[Item coordinate data]
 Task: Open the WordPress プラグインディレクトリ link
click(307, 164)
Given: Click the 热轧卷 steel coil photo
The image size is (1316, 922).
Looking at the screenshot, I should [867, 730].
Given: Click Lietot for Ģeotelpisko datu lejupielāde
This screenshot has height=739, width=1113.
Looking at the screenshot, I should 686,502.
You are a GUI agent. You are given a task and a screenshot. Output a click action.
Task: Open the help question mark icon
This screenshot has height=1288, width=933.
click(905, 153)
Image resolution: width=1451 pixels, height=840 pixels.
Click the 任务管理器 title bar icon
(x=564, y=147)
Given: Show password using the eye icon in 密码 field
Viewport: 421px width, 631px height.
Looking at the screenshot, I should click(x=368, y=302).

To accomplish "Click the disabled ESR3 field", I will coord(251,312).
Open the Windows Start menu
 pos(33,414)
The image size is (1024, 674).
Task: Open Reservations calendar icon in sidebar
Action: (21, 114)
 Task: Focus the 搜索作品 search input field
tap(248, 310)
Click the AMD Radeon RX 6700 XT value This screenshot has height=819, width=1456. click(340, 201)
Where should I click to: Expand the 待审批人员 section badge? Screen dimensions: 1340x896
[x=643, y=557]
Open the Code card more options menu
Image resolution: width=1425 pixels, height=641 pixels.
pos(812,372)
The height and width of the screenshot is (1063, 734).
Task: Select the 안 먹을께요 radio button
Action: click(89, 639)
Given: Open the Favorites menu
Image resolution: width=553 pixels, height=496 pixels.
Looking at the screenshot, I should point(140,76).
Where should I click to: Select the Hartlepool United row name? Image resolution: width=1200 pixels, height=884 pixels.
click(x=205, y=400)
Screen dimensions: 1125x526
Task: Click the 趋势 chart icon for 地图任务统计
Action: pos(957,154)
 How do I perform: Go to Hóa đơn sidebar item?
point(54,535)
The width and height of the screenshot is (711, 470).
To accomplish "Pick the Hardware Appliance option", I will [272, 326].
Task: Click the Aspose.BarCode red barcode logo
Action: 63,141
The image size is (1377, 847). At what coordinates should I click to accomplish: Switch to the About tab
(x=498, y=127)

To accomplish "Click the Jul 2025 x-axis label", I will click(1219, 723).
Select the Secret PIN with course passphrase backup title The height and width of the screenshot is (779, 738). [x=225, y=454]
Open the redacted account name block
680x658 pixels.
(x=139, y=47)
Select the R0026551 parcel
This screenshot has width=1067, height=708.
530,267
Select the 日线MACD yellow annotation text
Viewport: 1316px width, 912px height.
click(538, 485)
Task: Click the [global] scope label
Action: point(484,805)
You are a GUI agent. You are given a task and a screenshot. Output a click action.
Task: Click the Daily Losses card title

- **Set task**
Copy out every line of the listing above word for word.

- **Output of the task**
 Task: Open the WordPress プラグインディレクトリ link
click(307, 164)
Given: Click the 热轧卷 steel coil photo
The image size is (1316, 922).
Looking at the screenshot, I should [867, 730].
Given: Click Lietot for Ģeotelpisko datu lejupielāde
This screenshot has height=739, width=1113.
Looking at the screenshot, I should 686,502.
You are a GUI agent. You are given a task and a screenshot. Output a click action.
Task: Open the help question mark icon
This screenshot has height=1288, width=933.
click(905, 153)
Image resolution: width=1451 pixels, height=840 pixels.
Click the 任务管理器 title bar icon
(x=564, y=147)
Given: Show password using the eye icon in 密码 field
Viewport: 421px width, 631px height.
Looking at the screenshot, I should click(x=368, y=302).

To accomplish "Click the disabled ESR3 field", I will coord(251,312).
Open the Windows Start menu
 pos(33,414)
The image size is (1024, 674).
Task: Open Reservations calendar icon in sidebar
Action: (21, 114)
 Task: Focus the 搜索作品 search input field
tap(248, 310)
Click the AMD Radeon RX 6700 XT value This screenshot has height=819, width=1456. click(340, 201)
Where should I click to: Expand the 待审批人员 section badge? Screen dimensions: 1340x896
[x=643, y=557]
Open the Code card more options menu
Image resolution: width=1425 pixels, height=641 pixels.
pos(812,372)
The height and width of the screenshot is (1063, 734).
Task: Select the 안 먹을께요 radio button
Action: click(89, 639)
Given: Open the Favorites menu
Image resolution: width=553 pixels, height=496 pixels.
Looking at the screenshot, I should point(140,76).
Where should I click to: Select the Hartlepool United row name? Image resolution: width=1200 pixels, height=884 pixels.
click(x=205, y=400)
Screen dimensions: 1125x526
Task: Click the 趋势 chart icon for 地图任务统计
Action: pos(957,154)
 How do I perform: Go to Hóa đơn sidebar item?
point(54,535)
The width and height of the screenshot is (711, 470).
To accomplish "Pick the Hardware Appliance option", I will [272, 326].
Task: Click the Aspose.BarCode red barcode logo
Action: 63,141
The image size is (1377, 847). At what coordinates should I click to accomplish: Switch to the About tab
(x=498, y=127)

To accomplish "Click the Jul 2025 x-axis label", I will click(1219, 723).
Select the Secret PIN with course passphrase backup title The height and width of the screenshot is (779, 738). [x=225, y=454]
Open the redacted account name block
680x658 pixels.
(x=139, y=47)
Select the R0026551 parcel
This screenshot has width=1067, height=708.
530,267
Select the 日线MACD yellow annotation text
Viewport: 1316px width, 912px height.
click(538, 485)
Task: Click the [global] scope label
Action: point(484,805)
You are a GUI agent. You are given a task and a screenshot. Output a click action.
Task: Click the Daily Losses card title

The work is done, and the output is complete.